Face-to-face communication affords the greatest opportunity for precise communication because immediate feedback from the receiver can tell whether the message has been understood accurately. Technology today provides limited face-to-face communication to everyone, even those separated by long distance. Businesses have used video conferencing for many years but programs like Skype now allow a personal face-to-face conversation with anyone in the world. With the technological advancements that have taken place over the past decade, communication has also evolved from handwritten letters to emails and text messaging and significantly shortened response times.

Romantic and close personal relationships use more openness and assurance maintenance behaviors and these are easier to communicate in person. But even these close connections are relying on more computer mediated communication today. Texting can have many uses, from coordinating task sharing to simply letting someone know they are being thought of. People may use Facebook to plan activities with others, announce new relationships, and provide support and encouragement to those in need. Even the birthday card has migrated online. Although technology cannot replace face-to-face communication in these cases, it can supplement and reinforce the importance of the relationship.

Casual connections do not need the same amount of attention as close friendships and romantic relationships. Although there may be some face-to-face communication or telephone calls, social media such as Facebook is enough to maintain an acquaintanceship. Here they can post photos and comments to maintain contact and keep up on each other's lives. If someone is having a bad day, they can provide the necessary support and positivity needed to maintain the relationship.
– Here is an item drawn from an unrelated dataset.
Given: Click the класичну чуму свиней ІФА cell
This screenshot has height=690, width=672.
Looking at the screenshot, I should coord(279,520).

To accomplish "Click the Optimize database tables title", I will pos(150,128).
Some relationships start and stay online. Individuals may meet through a message board or on Facebook while living hundreds of miles away. These virtual relationships require the least amount of maintenance. People in a virtual-only relationship may be highly committed to each other and display just as much maintenance behavior as those in close proximity.

A drawback to using only computer mediated communication is idealization which occurs when a person in a relationship describes the relationship and partner in an unrealistically positive manner. Idealization often will reflect unreal expectations. Mediated communication allows people to control every aspect of the message and they can present an image of themselves that is not real. Facebook relationship maintenance follows implicit rules for interaction. People expect others to present themselves on Facebook in a positive manner and even to limit a post of anything that could hurt their own image or that of a friend. Even if those in a virtual or long-distance relationship do arrange to meet in person, it is usually set up well in advance and allows time to prepare for control of the encounter to reinforce the online image rather than the reality of their life.
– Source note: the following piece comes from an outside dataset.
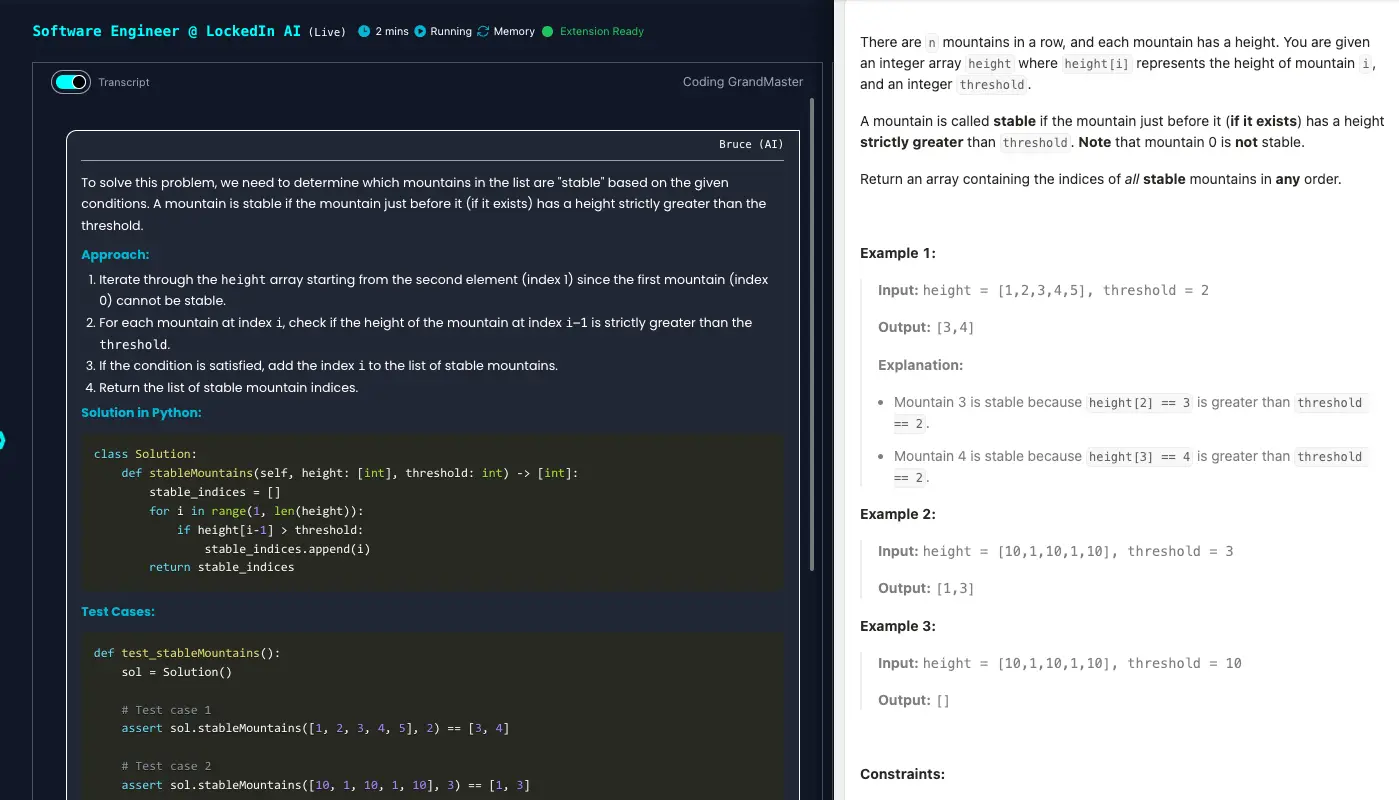Click the clock icon beside 2 mins
The width and height of the screenshot is (1399, 800).
(x=364, y=31)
Despite its drawbacks, computer-mediated communication has changed the way people maintain relationships. Through the technological advancements that have taken place over the past twenty years, communication has evolved from handwritten letters to emails to text messaging to Facebook to Skype, significantly shortening response times with every step. The increased use and familiarity with technology, even as it evolves, will result in user's adaptation to computer mediated communication and reduce some of the advantages of face-to-face communication. However, the amount of time spent together improves the satisfaction in any relationship and face-to-face communication is still recommended whenever possible.

==Strategic and routine maintenance behaviors==

Behavior patterns in a relationship can be classified as being strategic or routine. Both are common behaviors, though they are embodied in different ways and perhaps with different ulterior motives.

A strategic maintenance behavior is an action that is strategically carried out to help maintain a relationship. Phoning somebody to congratulate them on a birthday or anniversary is a deliberate action that shows affection for the other party in a relationship. These are clear strategic behaviors designed to give positive reinforcement.

A routine maintenance behavior is less strategic and has more to do with the everyday tasks in life. For example, if a wife is cleaning up from dinner, and her husband decides to take out the trash, this would be considered a routine maintenance behavior. They are used without the express purposes of maintaining a relationship, yet they still help people preserve their bonds with one another.

Statistically, couples have shown that routine maintenance means more to their relationship than strategic maintenance does. Part of this has to do with the difference in routine maintenance and an exchange relationship. The key difference being that benefits are given without one expected in return, as in an exchange relationship. From this perspective the maintenance and enhancement of close relationships depends on the extent that both people are concerned for each other's needs, and are willing and able to meet those needs.

The 1980s witnessed increased scholarly interest in maintenance communication. For example, communication strategies such as openness, avoidance, affinity-seeking, among a variety of other behaviors, were presented as maintenance communicative strategies. Stafford and Canary performed factor analyses on over 80 behaviors that the literature and married couples identified as maintenance behaviors. The results of the factor analysis yielded five maintenance strategies: positivity, openness, assurances, social networks, and sharing tasks. Education on relationship maintenance can help people to best understand how to take care of their interpersonal relationships. The real test of a relationship usually occurs when a conflict arises. Learning the tactics researchers have found to be successful regarding how to maintain a healthy, happy relationship can ensure a strong bond in personal relationships, despite hardships.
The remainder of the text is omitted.